La blague de Hollande sur Sarkozy qui met en rage l'UMP

Temps de lecture : 2 min

François Hollande au salon de l'agriculture, REUTERS.
François Hollande au salon de l'agriculture, REUTERS.

Lors des dix heures, de 7 heures à 17 heures, que François Hollande a passé samedi 23 février au Salon de l'agriculture, le Président de la République s'est laissé aller une fois au type de blague dont il était coutumier avant son élection. A une fillette qui lui disait, «il est où Nicolas Sarkozy» il a répondu tout sourire: «Bah, tu ne le verras plus!» suscitant des éclats de rire dans son cortège comme le montre les images de i-Télé et la colère et les sarcasmes de plusieurs anciens ministres UMP qui ont évoqué un «dérapage».

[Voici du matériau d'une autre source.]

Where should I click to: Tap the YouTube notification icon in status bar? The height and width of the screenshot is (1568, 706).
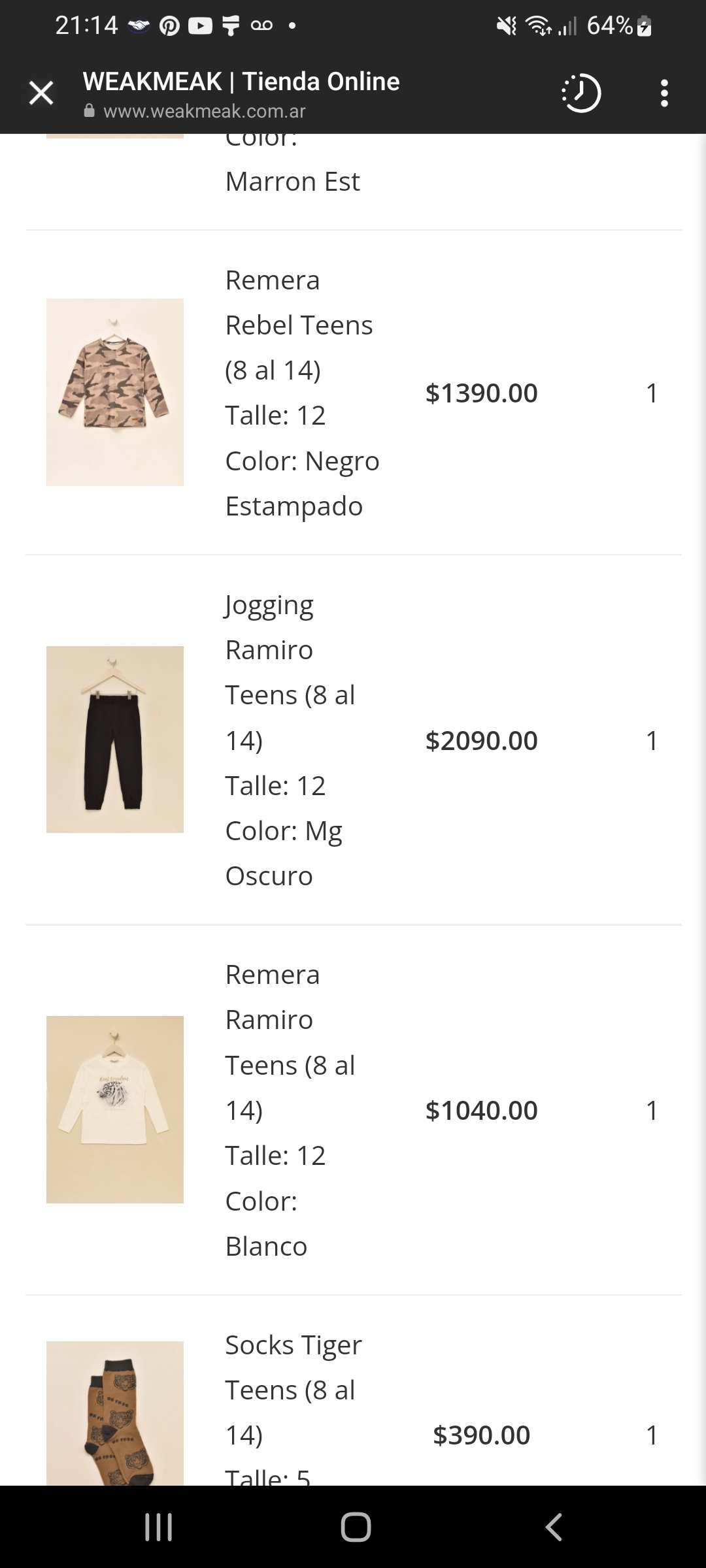click(200, 26)
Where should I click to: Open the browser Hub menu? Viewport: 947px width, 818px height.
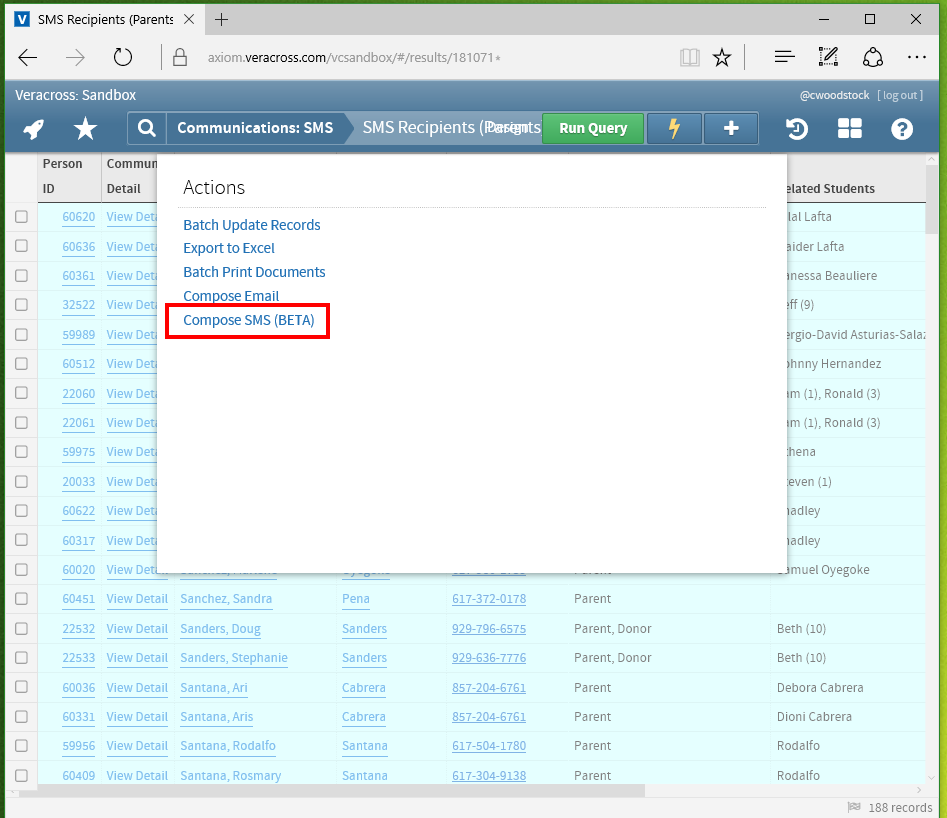785,57
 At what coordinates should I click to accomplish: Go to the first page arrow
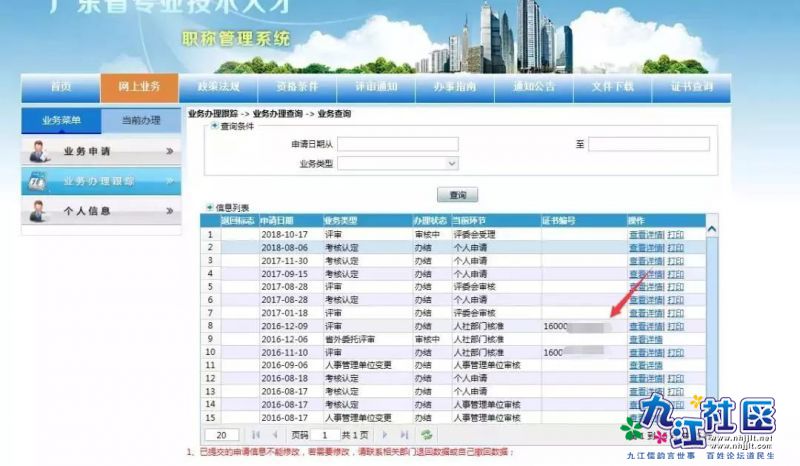click(x=256, y=435)
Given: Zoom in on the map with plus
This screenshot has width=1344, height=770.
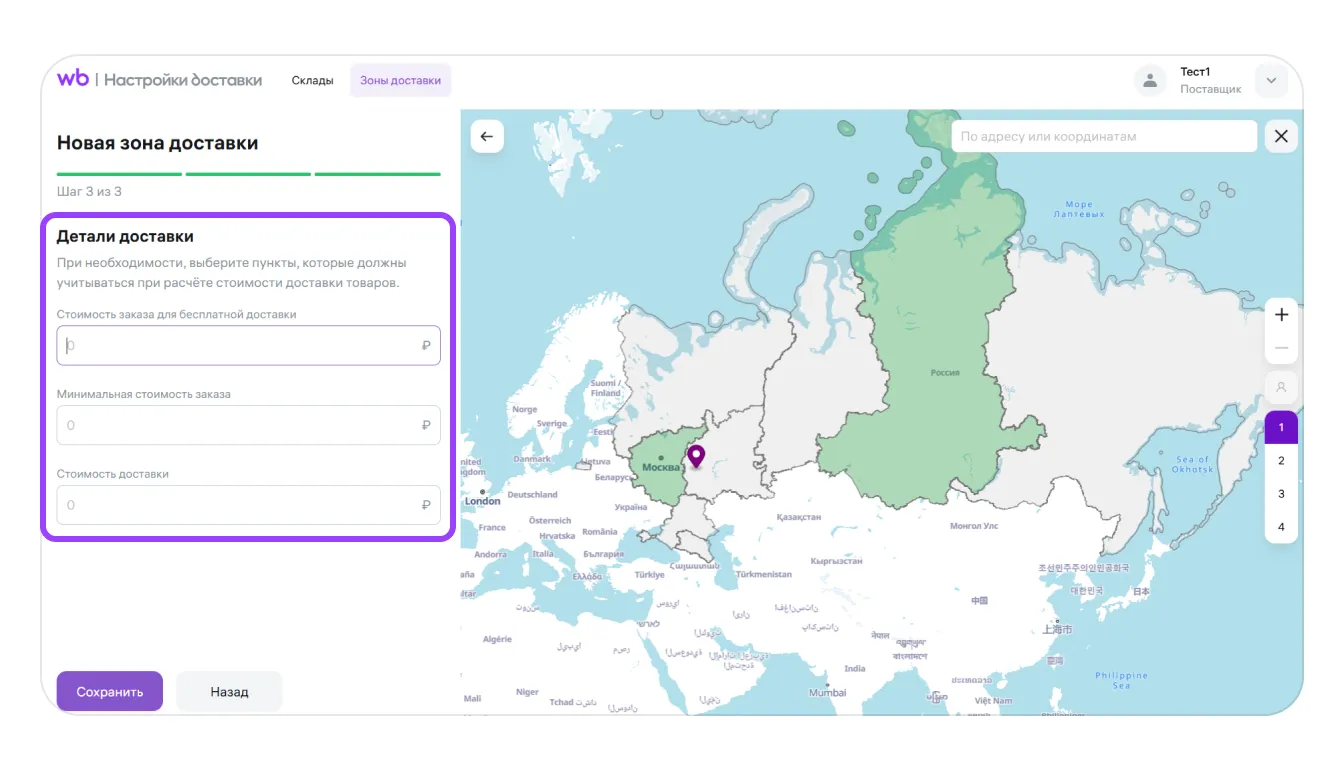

Invitée du «Grand Rendez-vous» sur Europe 1, Nathalie Kosciusko-Morizet, ancienne ministre de l'écologie et ancienne porte-parole de campagne de Nicolas Sarkozy, a estimé que François Hollande a «insulté les millions de Français» qui ont voté Sarkozy l'an dernier. C'est une mauvaise blague, donc c'est un dérapage... Il y a une tradition de la Vème République. Une fois que le président de la République est élu, il est entièrement consacré à sa fonction» et ne «rejoue pas le match» de l'élection. «Manifestement, François Hollande n'y arrive pas» car il est «obsédé» par son prédécesseur à l'Élysée a-t-elle ajouté.

Luc Chatel, ancien ministre de l'Education invité de Radio J, a jugé que «derrière Monsieur petites blagues se cache beaucoup de petitesses vis-à-vis de son prédécesseur et beaucoup de mépris vis-à-vis des Français. Les Français n'ont pas élu un chansonnier», mais «une personnalité pour les sortir de la crise, donc, de grâce, Monsieur Hollande, soyez à la hauteur de votre fonction».

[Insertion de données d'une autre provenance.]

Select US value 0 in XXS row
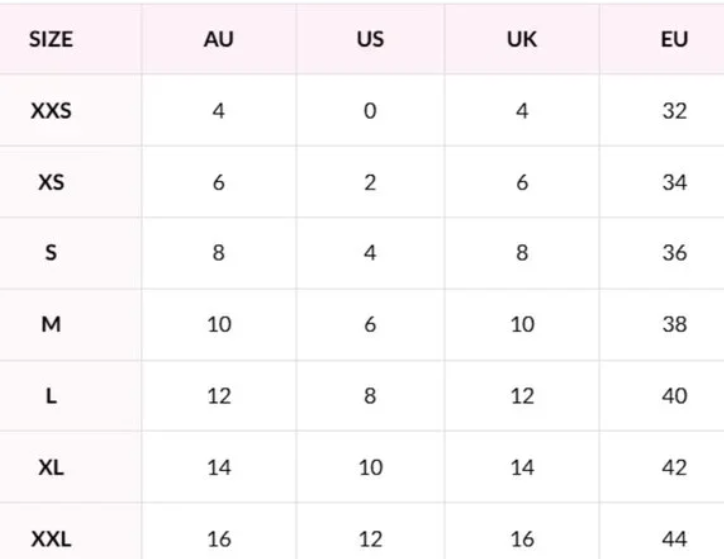 pyautogui.click(x=370, y=111)
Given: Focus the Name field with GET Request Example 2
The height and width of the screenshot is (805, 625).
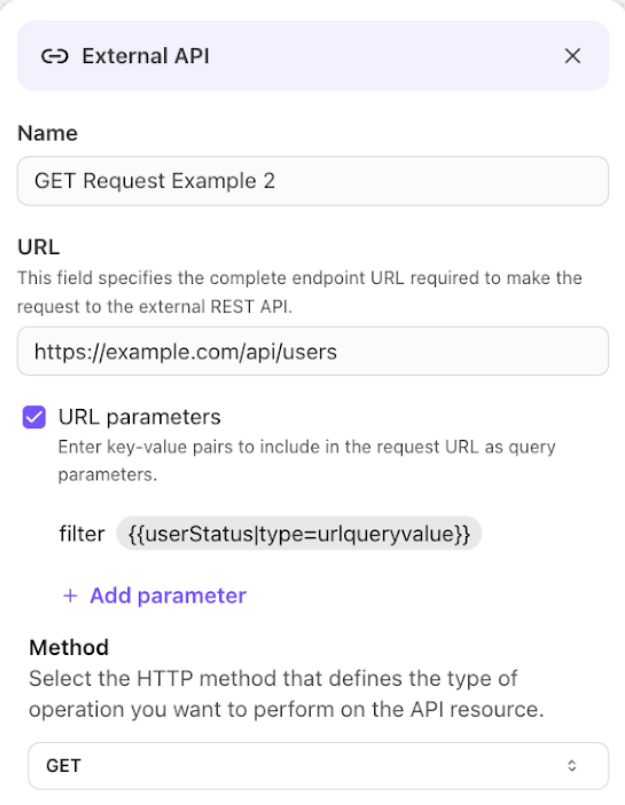Looking at the screenshot, I should tap(313, 181).
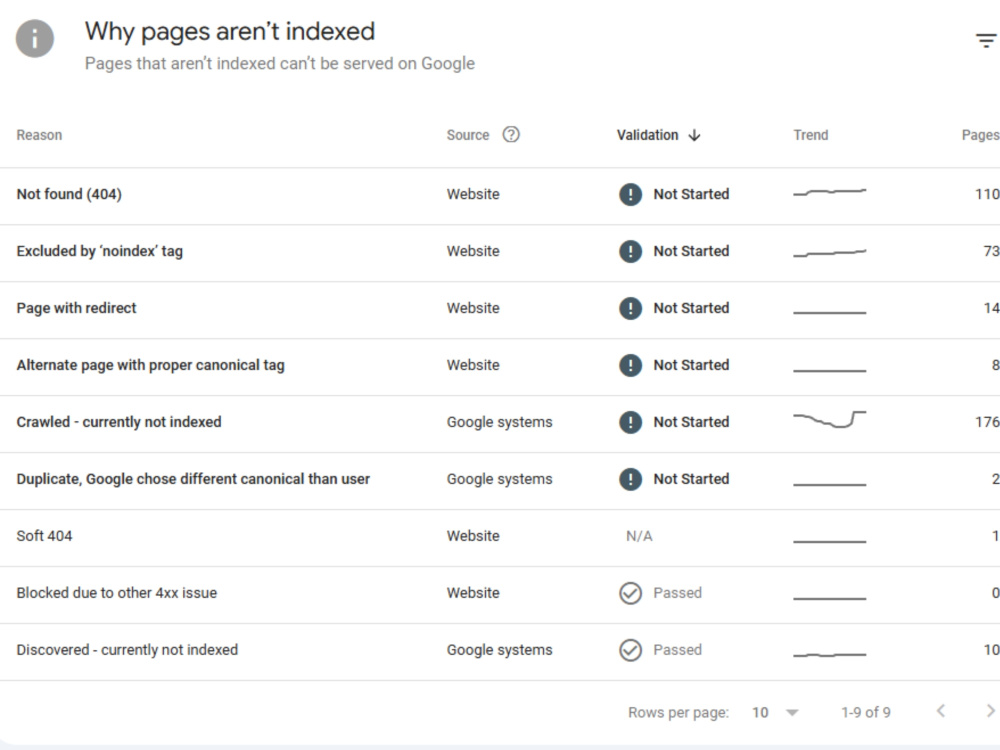This screenshot has width=1000, height=750.
Task: Open the Alternate page with proper canonical row
Action: pyautogui.click(x=500, y=367)
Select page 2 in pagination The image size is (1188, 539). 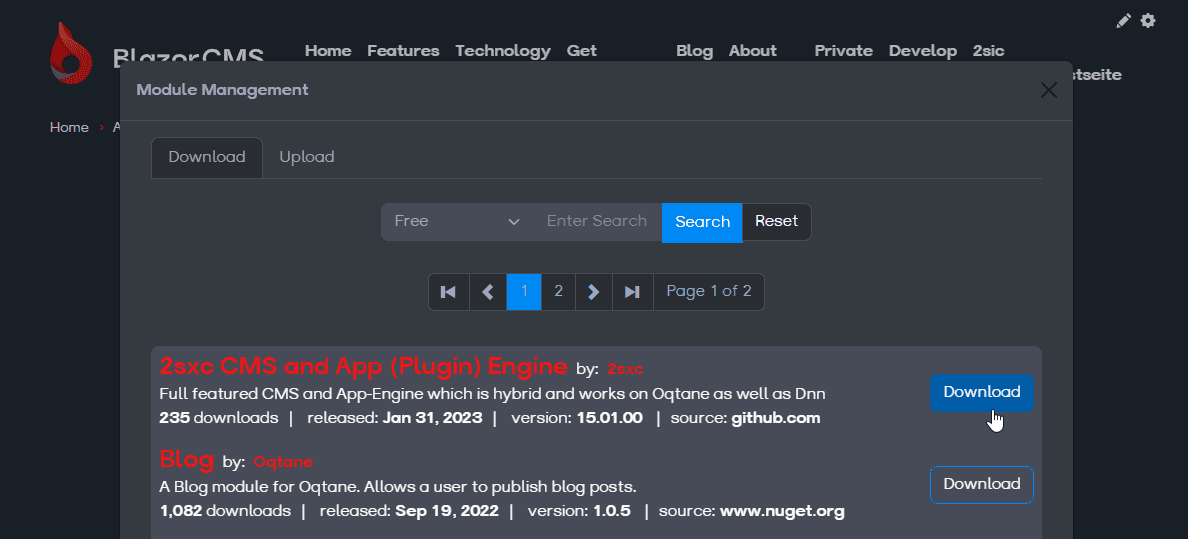click(558, 292)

Dans un communiqué, l'ancien secrétaire d'État Frédéric Lefebvre a estimé que «la phrase maladroite sur Nicolas Sarkozy à une petite enfant est lourde de sous-entendus, de calculs politiciens et en plus à une petite fille de 6-7 ans! C'est déplacé».

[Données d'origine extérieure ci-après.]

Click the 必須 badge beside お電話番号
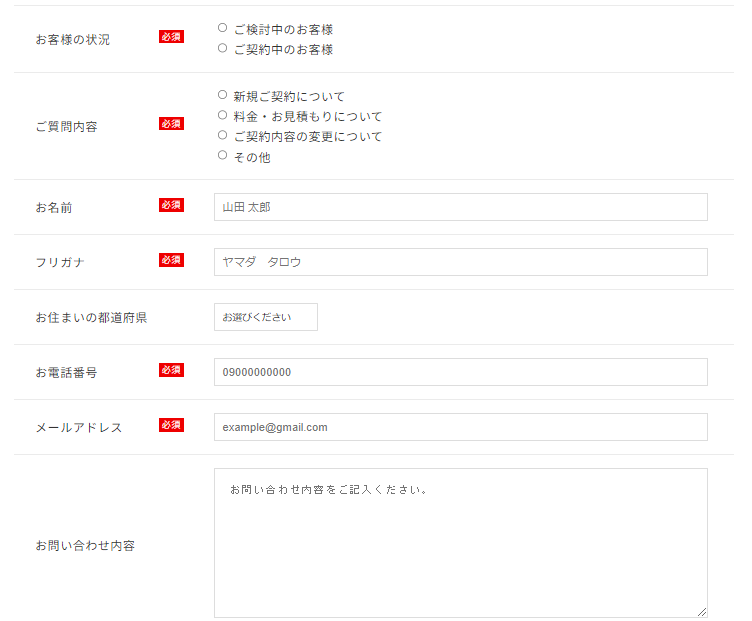The width and height of the screenshot is (752, 621). coord(171,370)
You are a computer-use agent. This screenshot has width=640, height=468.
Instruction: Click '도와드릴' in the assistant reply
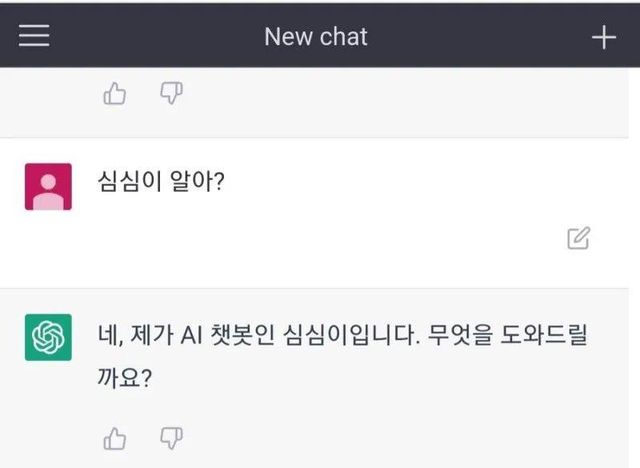pos(550,337)
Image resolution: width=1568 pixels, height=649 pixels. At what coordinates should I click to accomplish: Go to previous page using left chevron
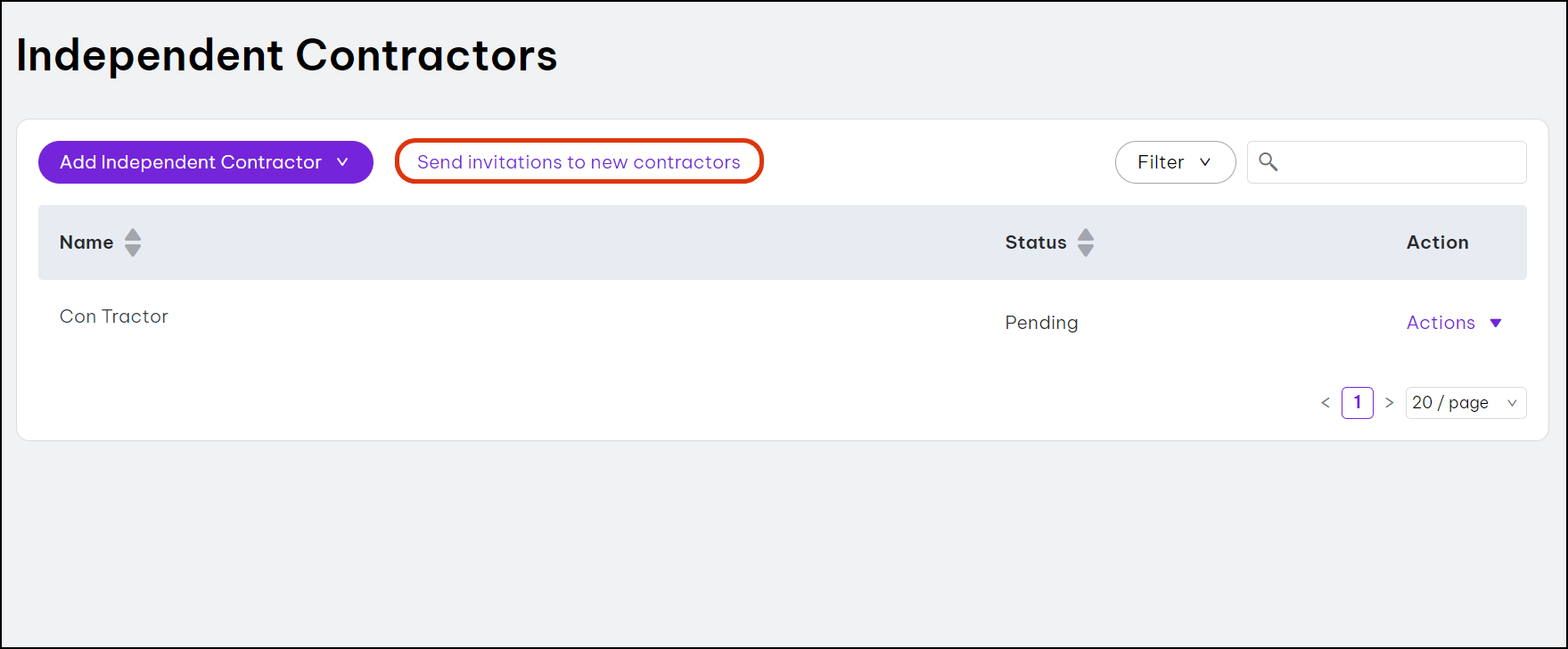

Manifestement, les heures passées au Salon de l’Agriculture sont une épreuve pour les Présidents de la République qui y perdent une partie de leur vigilance. Pour sa première visite en tant que président, Nicolas Sarkozy avait eu quelques problèmes le 23 février 2008. L'ancien chef de l'Etat avait été insulté par un visiteur qui lui avant lancé «touche-moi pas! Tu me salis» quand le président lui avait tendu la main. Nicolas Sarkozy avait répondu: «Casse-toi alors, pauvre con!». Une expression devenue presque légendaire et une marque de fabrique du quinquennat.